Preferably, the amylase is a genetically engineered enzyme in which one or more of the amino acids prone to bleach oxidation are replaced with amino acids that are less prone to oxidation. In particular, methionine residues are preferably replaced with any other amino acid. In particular, it is preferred that methionine, which is most easily oxidized, is substituted. Preferably, the methionine at position corresponding to 202 in SEQ ID NO: 11 is substituted. Preferably the methionine at this position is replaced with threonine or leucine, preferably leucine.

Suitable commercially available alpha-amylases include DURAMYL®, LIQUEZYME®, TERMAMYL®, TERMAMYL ULTRA®, NATALASE®, SUPRAMYL®, STAINZYME® trademarks), STAINZYME PLUS®, FUNGAMYL®, ATLANTIC®, ACHIEVE ALPHA®, AMPLIFY® PRIME, INTENSA® and BAN® (Novozymes A /S (Bagsvaerd, Denmark), KEMZYM® AT 9000 (Biozym Biotech Trading GmbH (Wehlistrasse 27b A-1200 Wien Austria)), RAPIDASE®, PURASTAR®, ENZYSIZE® ), OPTISIZE HT PLUS®, POWERASE®, PREFERENZ S® series (including PREFERENZ S1000® and PREFERENZ S2000®), and PURASTAR OXAM® (DuPont. Palo Alto, California)), and KAM® (Kao (14-10 Nihonbashi Kayabacho, 1-chome, Chuo-ku Tokyo 103-8210, Japan)).

Preferably, the product of the present invention contains at least 0.01 mg, preferably from about 0.05 to about 10 mg, more preferably from about 0.1 to about 6 mg, especially from about 0.2 to about 5 mg of active amylase per g of composition. including.

Preferably, the proteases and/or amylases of the compositions of the invention are in the form of granules, which contain more than 29% by weight of the granules of sodium sulphate and/or sodium sulphate and active enzyme ( protease and/or amylase) in a weight ratio of 3:1 to 100:1, or preferably 4:1 to 30:1, or more preferably 5:1 to 20:1.

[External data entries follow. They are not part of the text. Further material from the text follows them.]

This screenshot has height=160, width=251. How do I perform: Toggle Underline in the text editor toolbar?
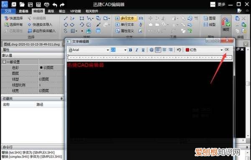point(143,50)
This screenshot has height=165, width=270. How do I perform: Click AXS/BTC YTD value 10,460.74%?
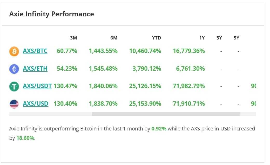coord(145,51)
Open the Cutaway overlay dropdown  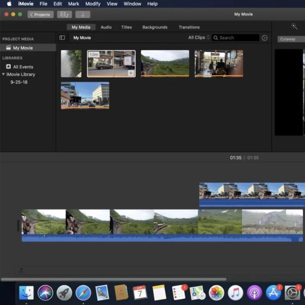[291, 39]
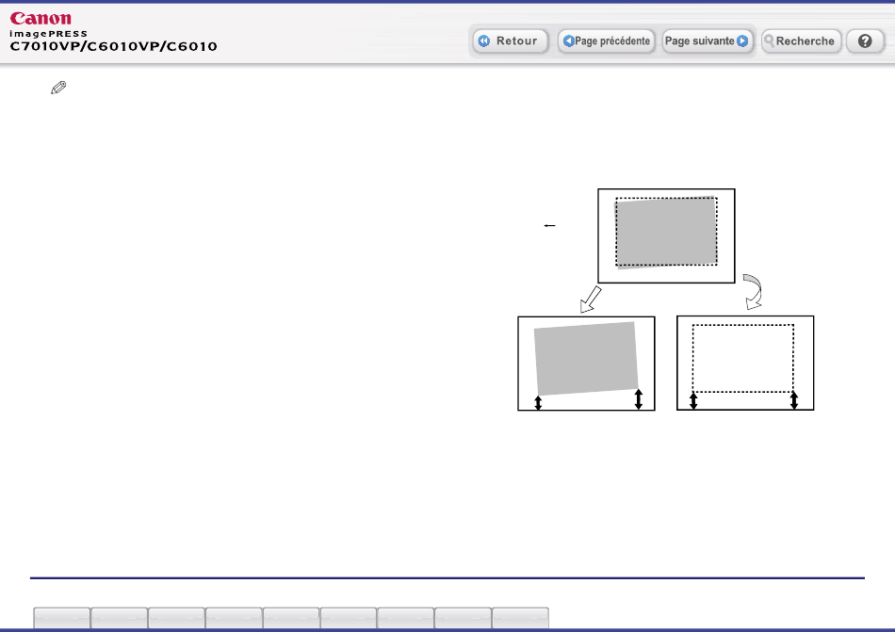Click the curved arrow in the diagram

(753, 289)
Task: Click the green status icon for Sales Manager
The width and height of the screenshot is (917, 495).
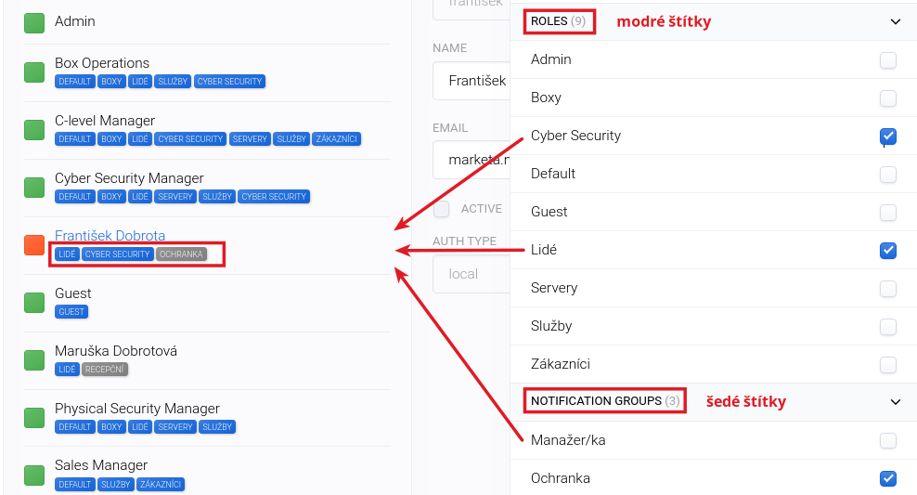Action: click(34, 475)
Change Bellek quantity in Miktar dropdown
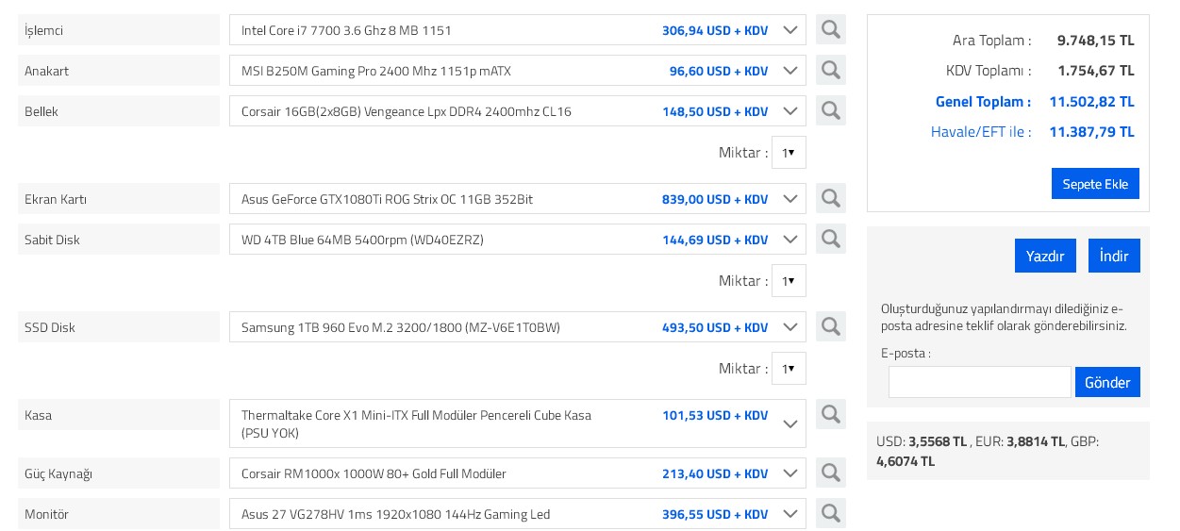This screenshot has width=1180, height=531. click(789, 153)
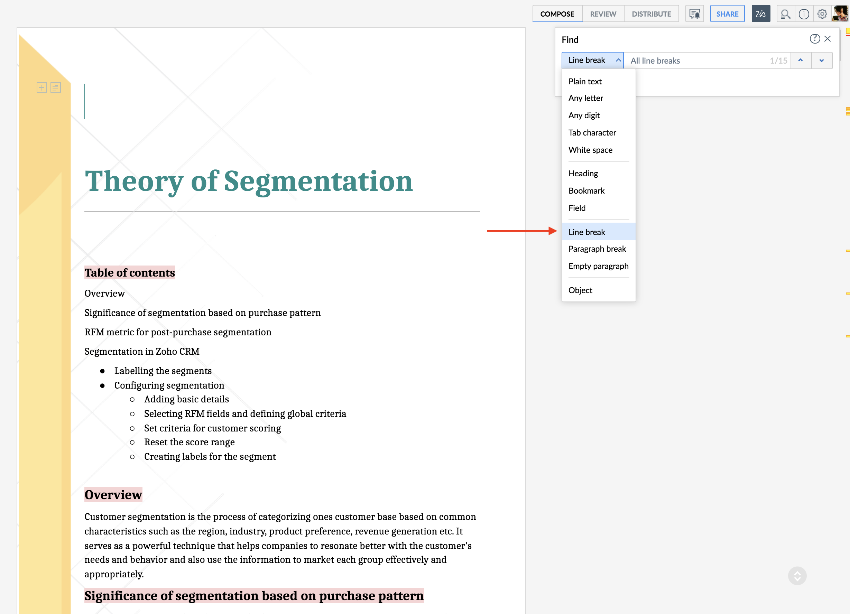The width and height of the screenshot is (850, 614).
Task: Click the Share button
Action: pos(727,14)
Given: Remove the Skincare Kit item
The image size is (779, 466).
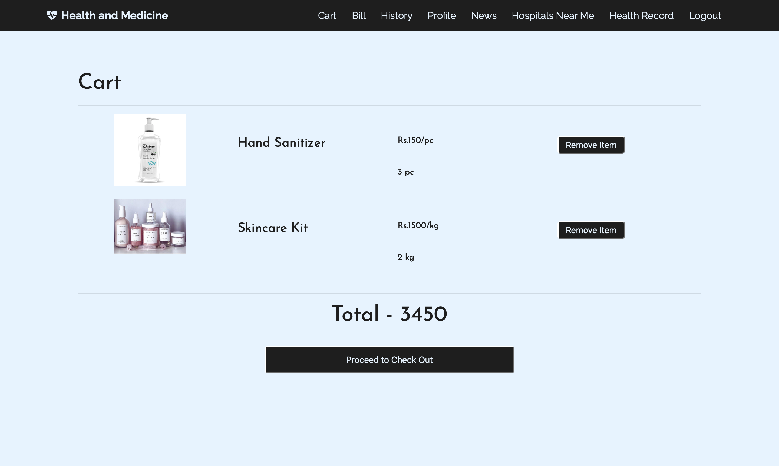Looking at the screenshot, I should (x=591, y=230).
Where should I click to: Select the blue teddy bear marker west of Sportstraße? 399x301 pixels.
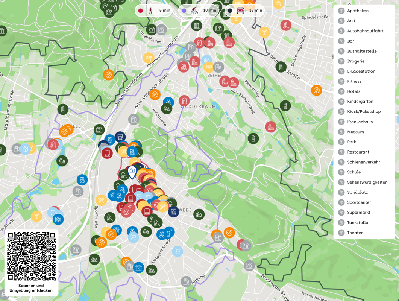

Lipase The enzyme system preferably further comprises a lipase. The presence of oils and/or greases can further increase the resilience of stains containing mannans and other polysaccharides. Therefore, the presence of lipase in the enzyme package can further improve the removal of such stains. Suitable lipases include those of bacterial, fungal, or synthetic origin, and variants thereof. Chemically modified or protein engineered variants are also suitable. Examples of suitable lipases include those derived from Humicola (syn. Thermomyces), eg H. Lipases from H. lanuginosa (T. lanuginosus) are included.

The lipase may be a "first cycle lipase" such as those described, for example, in WO 06/090335 and WO 13/116261. In one aspect, the lipase is the first cleaning lipase, preferably a variant of the wild-type lipase from Thermomyces lanuginosus comprising the T231R and/or N233R mutations.
Preferred lipases include those sold under the trade names Lipex®, Lipolex® and Lipoclean® by Novozymes (Bagsvaerd, Denmark).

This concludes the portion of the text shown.